Ces dernières années, des informations distillées dans certains médias ivoiriens et sur les réseaux sociaux laissent croire à une certaine haine des citoyens de l’AES pour la Côte d’Ivoire. Mais l’accueil et la protection accordés à l’opposant ivoirien Guillaume SORO sur les fraternelles et hospitalières terres de l’AES depuis des années, bat en brèche ces affirmations.
Guillaume Soro, bénéficiaire du djatigui-ya.

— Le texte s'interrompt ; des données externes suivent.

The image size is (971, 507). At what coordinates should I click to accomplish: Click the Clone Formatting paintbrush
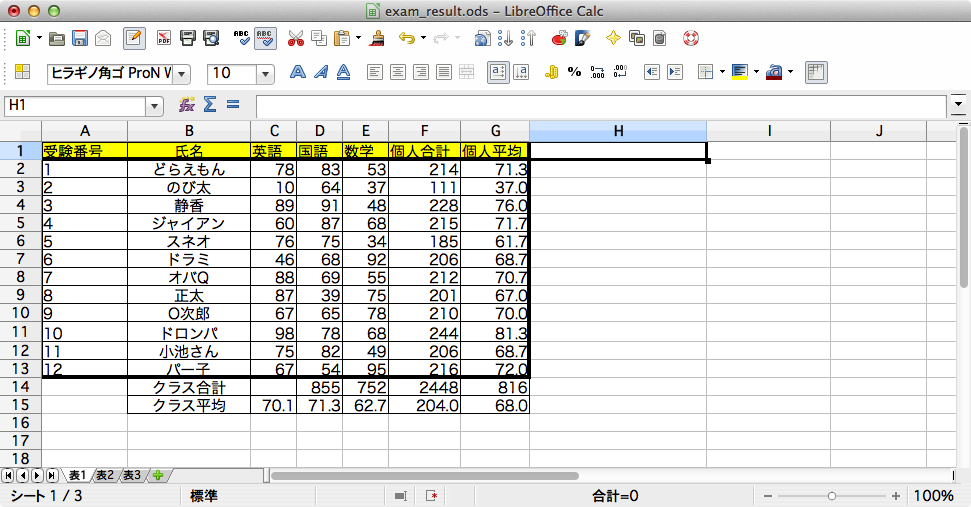378,39
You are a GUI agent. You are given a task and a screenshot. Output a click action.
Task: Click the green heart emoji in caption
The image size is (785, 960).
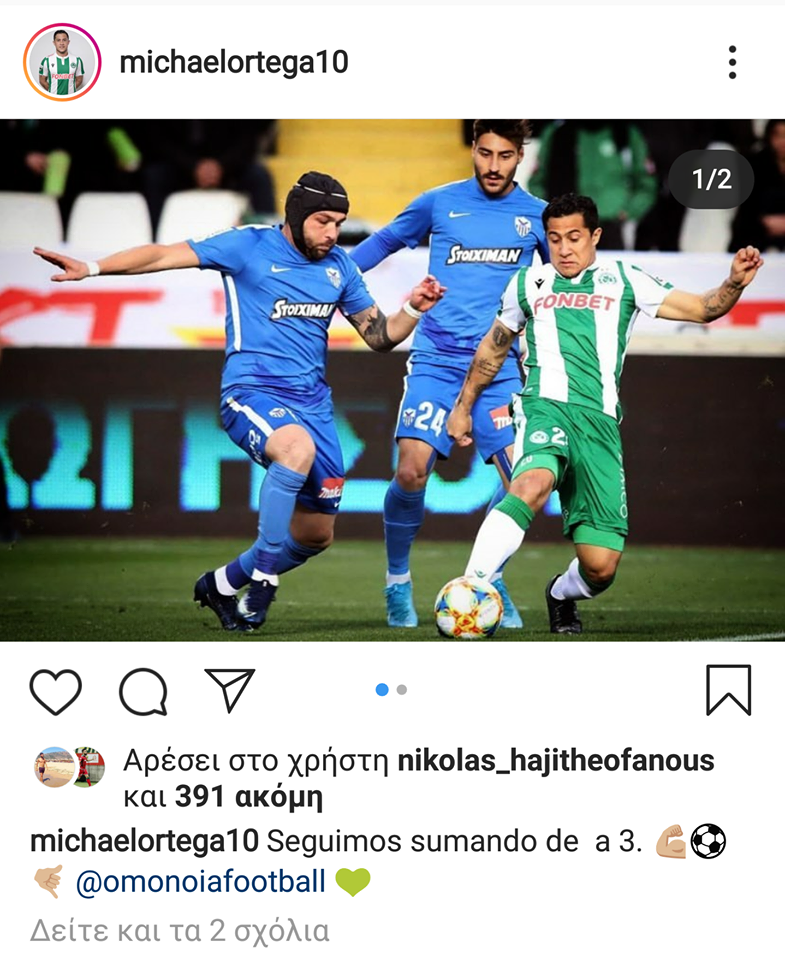(353, 882)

Ce qui prime avant tout dans la culture africaine, c’est la fraternité, l’hospitalité. La présence de l’opposant Guillaume SORO, ancienne haute autorité de l’État ivoirien dans l’espace sahélien, accueilli par les différentes autorités de transition et par leurs peuples, est la preuve du respect et de l’amour qu’ils ont pour la Côte d’Ivoire et ses ressortissants. Aussi, cela devrait traduire l’excellence des relations fraternelles historiques entre ces pays et la Côte d’Ivoire. Guillaume Kigbafori Soro, politique ivoirien, ancien Premier ministre et ancien Président de l’Assemblée nationale, aujourd’hui hôte de marque des autorités de l’AES, sait mieux que quiconque, le respect, la considération et l’hospitalité du Sahel, ces valeurs dont il est bénéficiaire depuis des années et qui sont consubstantielles à la culture malienne du « djatigui-ya. »
Ce qui unit les Peuples, plus fort que ce qui divise les dirigeants.
Les différends ces dernières années dans les relations entre officiels, tiennent à des orientations différentes dans la gestion des États. Les dirigeants révolutionnaires de l’AES accusent régulièrement le dirigeant ivoirien de déstabilisation pour le compte du néo-colon français. Accusations portées au regard des informations reçues de leurs services de renseignements réputés efficaces. Il faut souligner à toutes fins utiles que ces accusations impliquent les officiels ivoiriens et non le Peuple ivoirien tout aussi ouvert et hospitalier vis-à-vis des peuples frères du Sahel. Comme pour dire que ce qui unit les Peuples est plus fort que ce qui divise les dirigeants.
De la nécessaire exemplarité des dirigeants.
Aucune animosité n’existant entre les peuples, il est plus que nécessaire que l’attitude de ceux qui incarnent les États, qui les dirigent, soit tout simplement exemplaires. Le respect mutuel entre homologues repose sur la confiance. Et la confiance repose sur des actes concrets de bon voisinage et surtout de respect scrupuleux de la souveraineté de chaque pays.